Oltre a importanti misure in materia di corruzione e di contrasto
alle mafie, la legge recepisce e ingloba la proposta di legge di
iniziativa popolare avanzata dalla Cgil, insieme a diverse altre
associazioni, nell’ambito della campagna Io riattivo il lavoro.
Il testo approvato contiene misure finalizzate a rafforzare il
ruolo dell’Agenzia nazionale dei beni sequestrati e confiscati
ma, soprattutto, interviene con una strumentazione nuova sulla
tutela del lavoro nelle aziende sequestrate e confiscate alla
criminalità organizzata. Cambia anche il criterio per la scelta
degli amministratori giudiziari dei beni confiscati, che non
potranno essere parenti, conviventi e “commensali abituali” del
magistrato che stabilisce la confisca.
La nuova legge introduce il controllo giudiziario delle aziende a
rischio di infiltrazioni mafiose, previsto per un periodo da uno a
tre anni e la creazione di un fondo da 10 milioni di euro l’anno
per aiutare la ripresa economica delle imprese sequestrate e
salvaguardare i posti di lavoro. Viene infine riorganizzata
l’Agenzia nazionale per i beni confiscati: resterà sotto la vigilanza del ministero dell’Interno e avrà sede a
Roma, ci lavoreranno 200 persone tra cui un direttore che amministrerà i beni dopo la confisca.

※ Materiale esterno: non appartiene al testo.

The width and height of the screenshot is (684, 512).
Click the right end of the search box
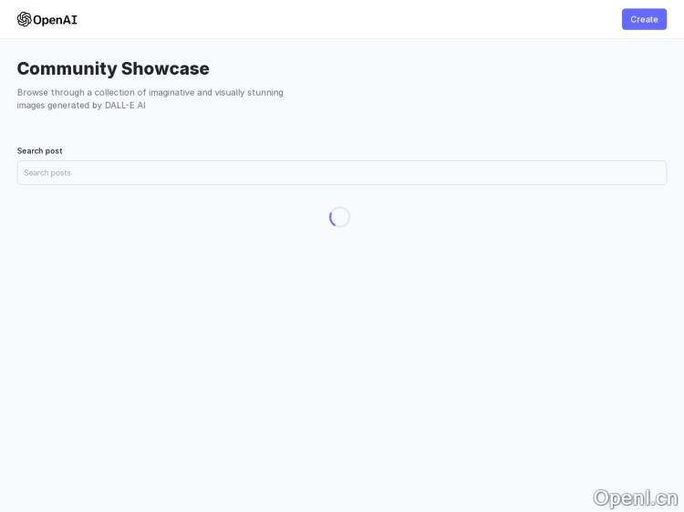[x=652, y=173]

«L’approvazione del nuovo Codice Antimafia rappresenta una vittoria per il Paese – ha affermato Lucia
Rossi, responsabile nazionale, per lo Spi Cgil, delle politiche della legalità – perché nasce da una
iniziativa che ha visto impegnate, giorno dopo giorno, per oltre quattro anni, oltre alla Cgil, anche Cisl,
Uil e tante associazioni, soggetti che rappresentano di milioni di persone». «Lo Spi – continua Rossi –
che ogni anno è impegnato con i suoi volontari nelle attività svolte all’interno di tanti beni confiscati ai
mafiosi non può che condividere i giudizio che l’intera Cgil dà sull’approvazione della legge».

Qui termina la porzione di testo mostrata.